- _What you are asked to do_:
Reproduce the section of the listing that begins at the line containing "Open select-all dropdown" and finishes at the line containing "Given: Select the red sword refresh ticket". Include both end lines and nothing beyond them.

▬▬▬▬▬▬▬▬▬▬

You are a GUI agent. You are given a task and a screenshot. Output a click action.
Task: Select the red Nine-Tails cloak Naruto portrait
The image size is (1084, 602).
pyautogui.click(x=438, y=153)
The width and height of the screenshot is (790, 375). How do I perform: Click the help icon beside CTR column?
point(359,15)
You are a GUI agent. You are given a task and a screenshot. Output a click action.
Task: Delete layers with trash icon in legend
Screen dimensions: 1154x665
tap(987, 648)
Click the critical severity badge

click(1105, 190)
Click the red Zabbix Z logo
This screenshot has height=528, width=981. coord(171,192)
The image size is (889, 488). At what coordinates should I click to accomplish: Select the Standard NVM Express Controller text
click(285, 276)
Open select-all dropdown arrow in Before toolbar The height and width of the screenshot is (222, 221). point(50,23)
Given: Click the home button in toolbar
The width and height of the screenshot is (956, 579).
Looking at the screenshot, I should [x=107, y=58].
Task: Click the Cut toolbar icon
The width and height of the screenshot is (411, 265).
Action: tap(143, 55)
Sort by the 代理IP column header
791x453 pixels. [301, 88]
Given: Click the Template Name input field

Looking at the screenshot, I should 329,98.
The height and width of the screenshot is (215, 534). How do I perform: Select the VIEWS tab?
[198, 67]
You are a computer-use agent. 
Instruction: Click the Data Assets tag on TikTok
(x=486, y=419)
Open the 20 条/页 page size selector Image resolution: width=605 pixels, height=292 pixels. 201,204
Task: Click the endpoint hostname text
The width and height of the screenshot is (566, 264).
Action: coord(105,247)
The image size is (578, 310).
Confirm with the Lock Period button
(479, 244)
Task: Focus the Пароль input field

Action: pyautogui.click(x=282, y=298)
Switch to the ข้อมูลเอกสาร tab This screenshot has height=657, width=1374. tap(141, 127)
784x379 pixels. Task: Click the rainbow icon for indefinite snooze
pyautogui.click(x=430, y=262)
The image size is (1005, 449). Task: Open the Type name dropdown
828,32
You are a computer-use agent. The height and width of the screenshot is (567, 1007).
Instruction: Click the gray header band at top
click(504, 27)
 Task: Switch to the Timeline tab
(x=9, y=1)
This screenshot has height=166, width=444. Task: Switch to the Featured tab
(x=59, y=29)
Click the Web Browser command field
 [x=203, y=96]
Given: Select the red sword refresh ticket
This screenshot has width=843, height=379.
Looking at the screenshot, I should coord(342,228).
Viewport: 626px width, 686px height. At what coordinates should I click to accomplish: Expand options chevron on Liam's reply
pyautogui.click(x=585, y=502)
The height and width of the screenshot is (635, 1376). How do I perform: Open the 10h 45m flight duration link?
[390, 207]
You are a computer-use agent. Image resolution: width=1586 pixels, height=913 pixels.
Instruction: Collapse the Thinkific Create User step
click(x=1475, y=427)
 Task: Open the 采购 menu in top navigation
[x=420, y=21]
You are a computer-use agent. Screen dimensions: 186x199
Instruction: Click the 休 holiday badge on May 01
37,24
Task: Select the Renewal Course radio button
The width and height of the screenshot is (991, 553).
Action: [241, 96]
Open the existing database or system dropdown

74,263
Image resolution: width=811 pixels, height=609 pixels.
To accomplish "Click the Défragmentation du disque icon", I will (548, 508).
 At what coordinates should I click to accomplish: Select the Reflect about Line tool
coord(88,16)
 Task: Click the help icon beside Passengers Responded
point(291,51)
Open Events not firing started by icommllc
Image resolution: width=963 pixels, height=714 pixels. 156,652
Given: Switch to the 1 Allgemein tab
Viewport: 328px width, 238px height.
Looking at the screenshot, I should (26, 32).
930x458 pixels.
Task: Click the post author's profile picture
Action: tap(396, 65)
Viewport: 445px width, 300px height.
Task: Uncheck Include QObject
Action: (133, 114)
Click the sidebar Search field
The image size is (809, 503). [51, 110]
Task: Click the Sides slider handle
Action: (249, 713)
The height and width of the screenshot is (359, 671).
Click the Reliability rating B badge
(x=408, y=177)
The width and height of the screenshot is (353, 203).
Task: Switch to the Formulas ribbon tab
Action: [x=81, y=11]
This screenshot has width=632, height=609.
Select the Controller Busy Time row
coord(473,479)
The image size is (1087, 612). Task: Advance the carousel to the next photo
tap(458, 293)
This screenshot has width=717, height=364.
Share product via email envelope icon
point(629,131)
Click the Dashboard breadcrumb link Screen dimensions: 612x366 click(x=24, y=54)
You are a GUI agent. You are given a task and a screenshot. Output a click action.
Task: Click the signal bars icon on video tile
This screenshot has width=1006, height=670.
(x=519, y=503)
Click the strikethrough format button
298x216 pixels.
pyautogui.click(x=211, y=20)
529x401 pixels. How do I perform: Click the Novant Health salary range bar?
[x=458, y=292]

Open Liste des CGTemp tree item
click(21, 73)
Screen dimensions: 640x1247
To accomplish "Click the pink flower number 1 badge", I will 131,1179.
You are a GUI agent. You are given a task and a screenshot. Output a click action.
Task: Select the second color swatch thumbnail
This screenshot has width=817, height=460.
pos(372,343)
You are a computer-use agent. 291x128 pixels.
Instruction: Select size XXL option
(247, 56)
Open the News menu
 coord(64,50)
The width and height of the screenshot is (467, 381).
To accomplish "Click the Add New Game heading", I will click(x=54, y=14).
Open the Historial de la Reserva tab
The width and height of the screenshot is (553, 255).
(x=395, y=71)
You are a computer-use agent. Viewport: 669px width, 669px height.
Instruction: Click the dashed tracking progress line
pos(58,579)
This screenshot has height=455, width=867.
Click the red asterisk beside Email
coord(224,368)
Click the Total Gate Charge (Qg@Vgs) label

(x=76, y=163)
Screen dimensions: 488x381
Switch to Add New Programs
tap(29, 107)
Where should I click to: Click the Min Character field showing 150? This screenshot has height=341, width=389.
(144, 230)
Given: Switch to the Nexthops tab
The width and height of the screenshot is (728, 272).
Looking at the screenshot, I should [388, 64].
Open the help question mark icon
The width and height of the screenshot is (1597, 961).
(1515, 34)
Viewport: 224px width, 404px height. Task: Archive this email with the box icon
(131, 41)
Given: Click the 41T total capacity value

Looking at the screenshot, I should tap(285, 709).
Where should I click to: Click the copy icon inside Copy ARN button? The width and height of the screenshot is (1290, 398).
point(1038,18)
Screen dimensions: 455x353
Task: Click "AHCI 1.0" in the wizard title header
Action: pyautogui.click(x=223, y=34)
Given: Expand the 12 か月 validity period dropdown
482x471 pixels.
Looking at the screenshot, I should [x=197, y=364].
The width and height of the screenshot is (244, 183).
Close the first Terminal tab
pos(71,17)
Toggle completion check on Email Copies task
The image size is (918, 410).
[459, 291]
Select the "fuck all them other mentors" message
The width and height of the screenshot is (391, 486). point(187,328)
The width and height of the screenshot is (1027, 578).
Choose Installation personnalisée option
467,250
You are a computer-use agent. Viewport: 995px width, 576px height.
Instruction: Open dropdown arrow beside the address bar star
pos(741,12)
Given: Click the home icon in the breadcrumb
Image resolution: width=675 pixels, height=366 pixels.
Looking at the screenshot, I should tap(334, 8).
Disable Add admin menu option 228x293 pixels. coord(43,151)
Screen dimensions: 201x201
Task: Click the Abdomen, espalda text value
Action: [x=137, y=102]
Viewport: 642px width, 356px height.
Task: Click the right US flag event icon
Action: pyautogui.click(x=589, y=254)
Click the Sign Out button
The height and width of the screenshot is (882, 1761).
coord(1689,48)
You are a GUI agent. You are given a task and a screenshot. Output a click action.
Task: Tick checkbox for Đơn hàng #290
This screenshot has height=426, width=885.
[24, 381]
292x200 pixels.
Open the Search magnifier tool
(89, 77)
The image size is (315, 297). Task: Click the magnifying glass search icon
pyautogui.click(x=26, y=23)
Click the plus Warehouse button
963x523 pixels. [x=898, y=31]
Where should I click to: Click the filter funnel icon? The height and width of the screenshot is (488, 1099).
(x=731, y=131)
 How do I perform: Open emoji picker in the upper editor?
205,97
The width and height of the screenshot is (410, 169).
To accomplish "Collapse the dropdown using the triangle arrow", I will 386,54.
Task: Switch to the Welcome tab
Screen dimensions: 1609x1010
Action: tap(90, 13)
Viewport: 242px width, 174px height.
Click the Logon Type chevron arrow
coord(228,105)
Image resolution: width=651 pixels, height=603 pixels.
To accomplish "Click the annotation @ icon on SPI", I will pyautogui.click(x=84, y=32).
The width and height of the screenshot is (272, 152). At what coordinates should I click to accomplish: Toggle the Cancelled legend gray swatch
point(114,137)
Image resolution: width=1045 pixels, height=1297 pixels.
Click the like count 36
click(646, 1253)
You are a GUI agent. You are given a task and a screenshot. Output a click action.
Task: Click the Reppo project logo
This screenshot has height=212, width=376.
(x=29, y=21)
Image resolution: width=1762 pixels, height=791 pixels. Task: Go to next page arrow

▬▬▬▬▬▬▬▬▬▬

- _Written answer_:
Open select-all dropdown arrow in Before toolbar The height and width of the screenshot is (222, 221). point(50,23)
Given: Click the home button in toolbar
The width and height of the screenshot is (956, 579).
Looking at the screenshot, I should [x=107, y=58].
Task: Click the Cut toolbar icon
The width and height of the screenshot is (411, 265).
Action: tap(143, 55)
Sort by the 代理IP column header
791x453 pixels. [301, 88]
Given: Click the Template Name input field

Looking at the screenshot, I should 329,98.
The height and width of the screenshot is (215, 534). How do I perform: Select the VIEWS tab?
[198, 67]
You are a computer-use agent. 
Instruction: Click the Data Assets tag on TikTok
(x=486, y=419)
Open the 20 条/页 page size selector Image resolution: width=605 pixels, height=292 pixels. 201,204
Task: Click the endpoint hostname text
The width and height of the screenshot is (566, 264).
Action: coord(105,247)
The image size is (578, 310).
Confirm with the Lock Period button
(479, 244)
Task: Focus the Пароль input field

Action: pyautogui.click(x=282, y=298)
Switch to the ข้อมูลเอกสาร tab This screenshot has height=657, width=1374. tap(141, 127)
784x379 pixels. Task: Click the rainbow icon for indefinite snooze
pyautogui.click(x=430, y=262)
The image size is (1005, 449). Task: Open the Type name dropdown
828,32
You are a computer-use agent. The height and width of the screenshot is (567, 1007).
Instruction: Click the gray header band at top
click(504, 27)
 Task: Switch to the Timeline tab
(x=9, y=1)
This screenshot has height=166, width=444. Task: Switch to the Featured tab
(x=59, y=29)
Click the Web Browser command field
 [x=203, y=96]
Given: Select the red sword refresh ticket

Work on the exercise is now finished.